>>>>>

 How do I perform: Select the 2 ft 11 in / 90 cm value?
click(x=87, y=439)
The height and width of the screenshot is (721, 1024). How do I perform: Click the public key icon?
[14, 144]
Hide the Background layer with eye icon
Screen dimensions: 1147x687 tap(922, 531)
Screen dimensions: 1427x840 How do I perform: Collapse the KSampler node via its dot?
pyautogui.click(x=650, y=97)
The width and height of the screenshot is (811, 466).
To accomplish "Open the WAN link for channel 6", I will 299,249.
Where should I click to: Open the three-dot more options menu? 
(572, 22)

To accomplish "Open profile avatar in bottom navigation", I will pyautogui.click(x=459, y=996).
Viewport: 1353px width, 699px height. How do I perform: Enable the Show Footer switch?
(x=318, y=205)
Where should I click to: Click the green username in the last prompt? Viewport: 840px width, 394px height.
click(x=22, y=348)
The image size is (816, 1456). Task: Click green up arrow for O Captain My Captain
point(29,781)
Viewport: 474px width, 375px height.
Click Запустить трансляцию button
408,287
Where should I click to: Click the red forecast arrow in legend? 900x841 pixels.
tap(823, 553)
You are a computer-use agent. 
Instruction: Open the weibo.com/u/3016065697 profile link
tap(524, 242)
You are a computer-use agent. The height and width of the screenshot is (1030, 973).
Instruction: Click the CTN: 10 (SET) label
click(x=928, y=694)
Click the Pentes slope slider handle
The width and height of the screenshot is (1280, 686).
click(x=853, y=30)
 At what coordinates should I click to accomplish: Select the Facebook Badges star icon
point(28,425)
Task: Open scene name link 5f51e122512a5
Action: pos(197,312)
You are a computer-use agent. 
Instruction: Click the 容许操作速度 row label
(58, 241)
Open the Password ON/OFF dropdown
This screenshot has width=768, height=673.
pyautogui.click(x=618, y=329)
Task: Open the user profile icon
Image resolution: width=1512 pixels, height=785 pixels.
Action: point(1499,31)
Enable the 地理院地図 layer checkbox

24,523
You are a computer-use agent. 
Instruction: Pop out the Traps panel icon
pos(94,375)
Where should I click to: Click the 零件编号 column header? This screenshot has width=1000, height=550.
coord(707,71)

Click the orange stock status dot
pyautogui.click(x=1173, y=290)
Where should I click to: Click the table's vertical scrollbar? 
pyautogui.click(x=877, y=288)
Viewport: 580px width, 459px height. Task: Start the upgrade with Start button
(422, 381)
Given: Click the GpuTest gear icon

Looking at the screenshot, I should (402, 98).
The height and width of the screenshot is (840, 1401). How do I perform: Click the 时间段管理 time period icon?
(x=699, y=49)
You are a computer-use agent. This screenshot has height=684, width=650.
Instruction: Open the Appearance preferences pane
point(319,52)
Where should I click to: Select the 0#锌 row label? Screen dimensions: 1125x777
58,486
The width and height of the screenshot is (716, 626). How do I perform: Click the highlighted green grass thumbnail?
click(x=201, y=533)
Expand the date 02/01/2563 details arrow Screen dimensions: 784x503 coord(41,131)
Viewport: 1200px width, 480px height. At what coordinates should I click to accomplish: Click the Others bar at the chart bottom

<<<<<

*PROBLEM DESCRIPTION*: The records shown above are to be copied exactly, every one of them.

*SOLUTION FOR THIS TASK*:
 How do I perform: Select the 2 ft 11 in / 90 cm value?
click(x=87, y=439)
The height and width of the screenshot is (721, 1024). How do I perform: Click the public key icon?
[14, 144]
Hide the Background layer with eye icon
Screen dimensions: 1147x687 tap(922, 531)
Screen dimensions: 1427x840 How do I perform: Collapse the KSampler node via its dot?
pyautogui.click(x=650, y=97)
The width and height of the screenshot is (811, 466).
To accomplish "Open the WAN link for channel 6", I will 299,249.
Where should I click to: Open the three-dot more options menu? 
(572, 22)

To accomplish "Open profile avatar in bottom navigation", I will pyautogui.click(x=459, y=996).
Viewport: 1353px width, 699px height. How do I perform: Enable the Show Footer switch?
(x=318, y=205)
Where should I click to: Click the green username in the last prompt? Viewport: 840px width, 394px height.
click(x=22, y=348)
The image size is (816, 1456). Task: Click green up arrow for O Captain My Captain
point(29,781)
Viewport: 474px width, 375px height.
Click Запустить трансляцию button
408,287
Where should I click to: Click the red forecast arrow in legend? 900x841 pixels.
tap(823, 553)
You are a computer-use agent. 
Instruction: Open the weibo.com/u/3016065697 profile link
tap(524, 242)
You are a computer-use agent. The height and width of the screenshot is (1030, 973).
Instruction: Click the CTN: 10 (SET) label
click(x=928, y=694)
Click the Pentes slope slider handle
The width and height of the screenshot is (1280, 686).
click(x=853, y=30)
 At what coordinates should I click to accomplish: Select the Facebook Badges star icon
point(28,425)
Task: Open scene name link 5f51e122512a5
Action: pos(197,312)
You are a computer-use agent. 
Instruction: Click the 容许操作速度 row label
(58, 241)
Open the Password ON/OFF dropdown
This screenshot has width=768, height=673.
pyautogui.click(x=618, y=329)
Task: Open the user profile icon
Image resolution: width=1512 pixels, height=785 pixels.
Action: point(1499,31)
Enable the 地理院地図 layer checkbox

24,523
You are a computer-use agent. 
Instruction: Pop out the Traps panel icon
pos(94,375)
Where should I click to: Click the 零件编号 column header? This screenshot has width=1000, height=550.
coord(707,71)

Click the orange stock status dot
pyautogui.click(x=1173, y=290)
Where should I click to: Click the table's vertical scrollbar? 
pyautogui.click(x=877, y=288)
Viewport: 580px width, 459px height. Task: Start the upgrade with Start button
(422, 381)
Given: Click the GpuTest gear icon

Looking at the screenshot, I should (402, 98).
The height and width of the screenshot is (840, 1401). How do I perform: Click the 时间段管理 time period icon?
(x=699, y=49)
You are a computer-use agent. This screenshot has height=684, width=650.
Instruction: Open the Appearance preferences pane
point(319,52)
Where should I click to: Select the 0#锌 row label? Screen dimensions: 1125x777
58,486
The width and height of the screenshot is (716, 626). How do I perform: Click the highlighted green grass thumbnail?
click(x=201, y=533)
Expand the date 02/01/2563 details arrow Screen dimensions: 784x503 coord(41,131)
Viewport: 1200px width, 480px height. At what coordinates should I click to accomplish: Click the Others bar at the chart bottom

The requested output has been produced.